Иллюстрированная история эротического искусства. Часть 2 (Фукс) - страница 103

Во-вторых, из этого самобичевания можно вывести следующее: в протесте против самообмана и лжи перед всем светом мы усматриваем, как мы указывали уже выше, одно из наиболее ярких доказательств того сильного чувственного напряжения, которое охватило и преисполнило жизнь и которое привело к тому, что если внешне и соблюдались нормы общественной нравственности, то втайне все же покров приподымался.

Само собой разумеется, нам не приходит в голову усматривать в этой двойственности какое-либо геройство и преклоняться каким-либо образом перед ним. В конечном счете такой образ действий есть не что иное, как решимость безнаказанно лицемерить. Наиболее крупные представители этого времени, Домье и Гаварни, не пользовались этим трюком; но зато его широко применяла мелкота, герои дня, пред которыми зачастую преклонялась толпа. Тут в первую очередь нужно назвать Морена, Девериа и других услужливых гешефтмахеров.

* * *

Гораздо важнее и значительнее те эротические карикатуры этой эпохи, в которых эротические мотивы служат лишь смелыми средствами. Они производят гораздо более импонирующее впечатление, хотя в отношении эротической откровенности и не уступают рафинированной порнографии Морена и Девериа.

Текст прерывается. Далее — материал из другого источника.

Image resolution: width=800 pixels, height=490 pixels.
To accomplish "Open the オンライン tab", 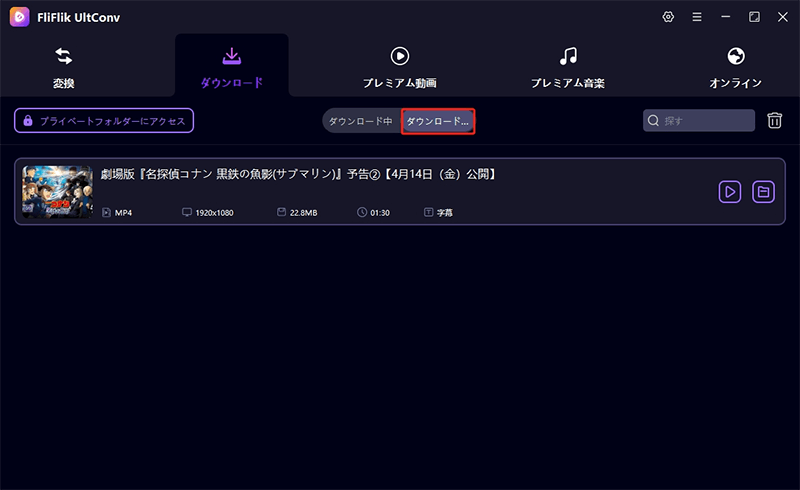I will (735, 66).
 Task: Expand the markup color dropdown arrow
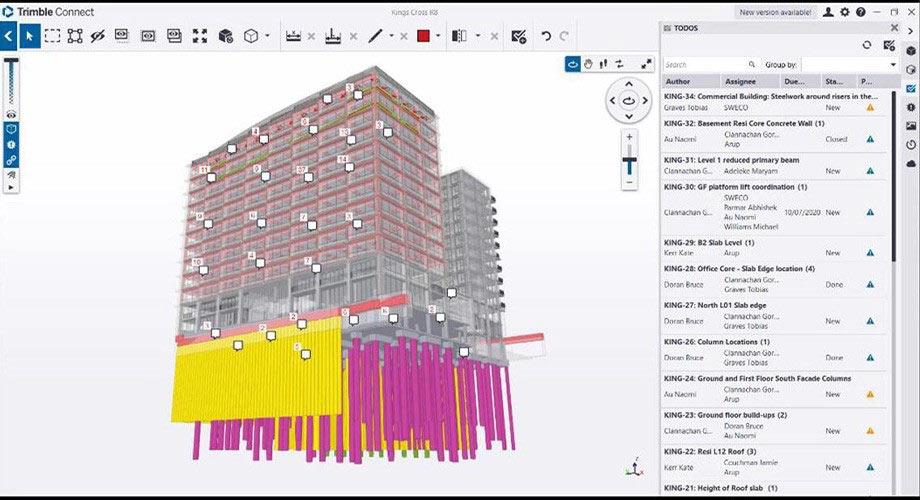[x=440, y=36]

При изобилии эротических карикатур 1830 года мы можем упомянуть лишь о самых типичных. Первым эротическим типом был Майе де Травье. Горбун Майе прирожденный циник, он настроен всегда на эротический лад. Он постоянно острит на эротические темы. «Ah! Dieu de Dieu! Je vois la lime!» («Ax! Боже мой! Я вижу луну!» — Ред.) Каждому известен двойной смысл слова lune («луна» и «задница». — Ред.) на французском языке. Будучи обиженным природой, Майе имеет весьма мало успеха у женщин, но, отличаясь, как почти все горбуны, сильно развитой чувственностью, он самым циничным образом мстит женщинам, говоря про них одно только дурное. Как далеко общественная нравственность позволяла сатирику заходить в своей откровенности, показывает его цветная литография «Смешное средство». Это произведение имеет в виду холеру, разразившуюся в 1832 году в Париже и повергшую в смятение все население. Каждый день изобретались новые, якобы безусловно верные средства, и все даже самое нелепое встречало доверие напуганного населения. В это время Майе вернулся как-то неожиданно домой и увидел, что жена наставляет ему рога с одним из соседей. Циник Майе сострил, однако, тут же, что это только средство против холеры, — хотя, правда, и очень смешное.

Другой вариацией мотива «подглядывания» служат многочисленные появившиеся в то время складные картинки. Сверху они изображают обыкновенно какого-нибудь любопытного, припавшего к замочной скважине; раскрыв картинку, зритель видит саму наблюдаемую любопытным сцену. То, что большинство таких складных картинок носит эротический характер, объясняется самим содержанием их, так как через замочную скважину любопытный может наблюдать только то, что происходит обычно за запертой дверью. Горничная в гостинице подсматривает за новобрачными, которые остановились на ночлег. Камердинер подсматривает, как министр принимает от своей просительницы изъявление ее к нему доверия; старый муж — как его молодой жене доктор дает единственно верное средство от бесплодия и т. п. Само собой разумеется, что не все мотивы носят такой откровенный характер, есть много гораздо более невинного содержания, — например, женщины в ванне, за туалетом и пр.